Dans Le tableau périodique – qui est un livre merveilleux, mais l’une des autobiographies les plus étranges jamais écrites – il a écrit brièvement sur son père, qui était mort en 1942 ; sur Lucia Morpurgo, la femme qui est devenue son épouse en 1947 ; et très joliment sur plusieurs amis de sa jeunesse, et deux de ses amours de jeunesse. Mais c’est tout. Il y a une histoire (tardive) sur sa sœur, Anna Maria, qui était probablement plus proche de lui que quiconque, et rien du tout sur sa mère, qui a vécu avec lui toute sa vie. Il n’y a rien non plus sur ses enfants, Lisa et Renzo, nés en 1948 et 1957. Et il n’y a rien, ou très peu, sur l’amour, même dans ses histoires et ses poèmes, où il cachait ses pensées et ses sentiments les plus intimes. Lorsqu’on lui a demandé pourquoi, Levi a répondu – avec son petit sourire d’autodérision – que la plupart des livres traitaient de l’amour, et que nous n’avions donc pas besoin d’un livre de sa part ; et, plus sérieusement, qu’il ne pouvait pas écrire sur l’amour, parce que « c’est un sujet très privé pour moi ».

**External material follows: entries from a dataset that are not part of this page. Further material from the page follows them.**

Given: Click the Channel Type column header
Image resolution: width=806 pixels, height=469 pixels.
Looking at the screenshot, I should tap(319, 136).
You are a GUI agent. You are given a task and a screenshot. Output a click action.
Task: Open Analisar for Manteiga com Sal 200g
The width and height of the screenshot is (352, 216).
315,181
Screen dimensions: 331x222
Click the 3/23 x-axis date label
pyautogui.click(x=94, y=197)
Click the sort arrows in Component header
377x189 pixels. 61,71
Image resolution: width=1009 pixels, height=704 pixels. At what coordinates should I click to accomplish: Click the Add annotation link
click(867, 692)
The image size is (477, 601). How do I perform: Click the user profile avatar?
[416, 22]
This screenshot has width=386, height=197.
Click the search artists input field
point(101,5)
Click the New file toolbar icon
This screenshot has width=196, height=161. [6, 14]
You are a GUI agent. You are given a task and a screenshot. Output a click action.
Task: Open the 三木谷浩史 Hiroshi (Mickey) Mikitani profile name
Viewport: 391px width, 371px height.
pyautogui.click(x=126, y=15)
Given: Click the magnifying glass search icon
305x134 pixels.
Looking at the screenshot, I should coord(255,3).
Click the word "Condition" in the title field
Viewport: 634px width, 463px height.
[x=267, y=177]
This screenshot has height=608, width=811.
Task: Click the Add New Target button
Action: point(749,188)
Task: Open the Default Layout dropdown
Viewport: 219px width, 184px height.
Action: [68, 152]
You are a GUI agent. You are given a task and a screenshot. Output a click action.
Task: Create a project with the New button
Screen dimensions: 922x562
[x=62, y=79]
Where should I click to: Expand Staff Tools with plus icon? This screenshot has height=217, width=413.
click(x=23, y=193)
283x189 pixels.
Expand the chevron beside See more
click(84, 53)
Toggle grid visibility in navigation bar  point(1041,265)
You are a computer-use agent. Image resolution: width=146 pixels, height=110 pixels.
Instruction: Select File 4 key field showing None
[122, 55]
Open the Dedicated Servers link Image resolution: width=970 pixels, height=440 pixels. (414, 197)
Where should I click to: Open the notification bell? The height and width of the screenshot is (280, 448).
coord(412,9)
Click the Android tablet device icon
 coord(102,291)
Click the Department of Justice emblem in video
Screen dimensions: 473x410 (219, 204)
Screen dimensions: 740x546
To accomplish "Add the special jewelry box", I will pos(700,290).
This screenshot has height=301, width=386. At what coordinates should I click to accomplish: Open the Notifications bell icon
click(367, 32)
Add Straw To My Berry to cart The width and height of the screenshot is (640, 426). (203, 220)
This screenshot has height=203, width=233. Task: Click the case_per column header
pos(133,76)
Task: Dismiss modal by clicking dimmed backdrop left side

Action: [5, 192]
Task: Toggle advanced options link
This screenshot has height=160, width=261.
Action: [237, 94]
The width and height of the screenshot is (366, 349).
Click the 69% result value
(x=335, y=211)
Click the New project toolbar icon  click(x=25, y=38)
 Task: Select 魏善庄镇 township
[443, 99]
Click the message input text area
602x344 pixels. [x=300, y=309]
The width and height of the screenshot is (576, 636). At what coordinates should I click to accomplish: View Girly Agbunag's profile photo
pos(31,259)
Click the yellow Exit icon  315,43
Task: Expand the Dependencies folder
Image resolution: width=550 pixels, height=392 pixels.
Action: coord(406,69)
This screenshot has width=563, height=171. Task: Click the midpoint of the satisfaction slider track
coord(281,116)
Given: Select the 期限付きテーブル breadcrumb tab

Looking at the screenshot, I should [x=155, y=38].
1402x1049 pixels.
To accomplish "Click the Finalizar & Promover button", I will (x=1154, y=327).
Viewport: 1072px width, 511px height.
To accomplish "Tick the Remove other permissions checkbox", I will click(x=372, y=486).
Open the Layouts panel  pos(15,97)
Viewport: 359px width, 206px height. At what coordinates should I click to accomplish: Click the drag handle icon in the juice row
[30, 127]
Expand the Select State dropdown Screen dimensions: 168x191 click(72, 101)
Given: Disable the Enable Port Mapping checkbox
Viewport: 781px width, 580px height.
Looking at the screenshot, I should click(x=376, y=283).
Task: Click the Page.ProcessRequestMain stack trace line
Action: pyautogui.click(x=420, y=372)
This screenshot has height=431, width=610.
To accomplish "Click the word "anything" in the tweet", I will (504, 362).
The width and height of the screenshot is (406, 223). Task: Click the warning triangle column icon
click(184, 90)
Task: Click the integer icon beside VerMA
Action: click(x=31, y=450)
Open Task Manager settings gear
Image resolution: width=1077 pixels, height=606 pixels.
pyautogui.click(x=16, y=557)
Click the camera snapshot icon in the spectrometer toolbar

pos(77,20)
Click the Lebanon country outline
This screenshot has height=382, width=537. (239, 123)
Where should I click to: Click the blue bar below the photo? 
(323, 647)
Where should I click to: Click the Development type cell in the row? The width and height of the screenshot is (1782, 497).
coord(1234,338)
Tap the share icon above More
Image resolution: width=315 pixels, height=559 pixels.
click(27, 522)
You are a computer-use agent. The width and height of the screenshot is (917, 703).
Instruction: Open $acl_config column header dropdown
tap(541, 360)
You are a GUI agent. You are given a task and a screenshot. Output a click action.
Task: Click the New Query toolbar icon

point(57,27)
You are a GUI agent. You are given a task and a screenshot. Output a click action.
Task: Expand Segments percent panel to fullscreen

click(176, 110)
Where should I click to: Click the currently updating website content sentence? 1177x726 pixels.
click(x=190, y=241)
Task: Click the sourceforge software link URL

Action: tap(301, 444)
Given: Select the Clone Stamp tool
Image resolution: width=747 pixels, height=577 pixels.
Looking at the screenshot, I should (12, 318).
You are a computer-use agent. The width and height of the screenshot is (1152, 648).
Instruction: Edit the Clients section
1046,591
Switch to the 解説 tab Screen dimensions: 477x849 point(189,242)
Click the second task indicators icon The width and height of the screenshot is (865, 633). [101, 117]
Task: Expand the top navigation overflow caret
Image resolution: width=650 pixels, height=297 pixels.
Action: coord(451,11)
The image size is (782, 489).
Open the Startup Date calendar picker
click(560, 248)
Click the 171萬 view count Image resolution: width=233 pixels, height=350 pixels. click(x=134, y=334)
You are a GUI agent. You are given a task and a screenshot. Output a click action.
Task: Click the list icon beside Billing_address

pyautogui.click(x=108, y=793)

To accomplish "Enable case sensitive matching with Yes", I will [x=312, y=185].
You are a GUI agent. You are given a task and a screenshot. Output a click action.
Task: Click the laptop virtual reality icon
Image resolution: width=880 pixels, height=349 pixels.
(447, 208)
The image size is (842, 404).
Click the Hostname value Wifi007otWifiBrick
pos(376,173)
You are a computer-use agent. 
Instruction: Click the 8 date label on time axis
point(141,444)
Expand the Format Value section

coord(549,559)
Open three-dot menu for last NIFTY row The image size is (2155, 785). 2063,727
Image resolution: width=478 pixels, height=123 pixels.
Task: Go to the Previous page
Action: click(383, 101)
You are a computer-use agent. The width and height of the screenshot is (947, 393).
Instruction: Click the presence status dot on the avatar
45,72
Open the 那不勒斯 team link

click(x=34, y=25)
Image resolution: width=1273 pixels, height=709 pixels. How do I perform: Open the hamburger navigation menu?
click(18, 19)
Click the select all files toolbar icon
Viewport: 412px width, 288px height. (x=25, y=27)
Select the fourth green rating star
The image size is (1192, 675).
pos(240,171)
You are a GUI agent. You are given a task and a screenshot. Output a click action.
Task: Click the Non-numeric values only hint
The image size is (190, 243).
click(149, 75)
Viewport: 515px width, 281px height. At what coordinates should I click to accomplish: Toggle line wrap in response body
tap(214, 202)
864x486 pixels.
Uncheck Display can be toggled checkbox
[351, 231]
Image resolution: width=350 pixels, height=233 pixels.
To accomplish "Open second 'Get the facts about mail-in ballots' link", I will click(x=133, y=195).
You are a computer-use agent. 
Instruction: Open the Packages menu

Nous avons l’impression de le connaître et de l’aimer à travers son œuvre, parce que nous connaissons et aimons son esprit doux, rigoureux, spirituel et ouvert. Mais le reste de sa personne est complètement fermé. Primo Levi est, en fait, l’un des écrivains les plus secrets qui aient jamais vécu. Et pas seulement dans son œuvre. Bien qu’il ait donné des centaines d’interviews, il les a utilisées non pas pour abaisser les murs, mais pour les élever encore plus haut, en présentant presque jusqu’au bout une construction soignée de lui-même. Il a présenté la même construction à la plupart des gens tout au long de sa vie, et même, tant qu’il l’a pu, à lui-même. Cette construction – l’homme calme, rationnel, optimiste – était son idéal : un idéal qu’il a réussi à atteindre dans une grande partie de sa vie, parce que c’était à la fois un impératif moral et une nécessité psychologique pour lui.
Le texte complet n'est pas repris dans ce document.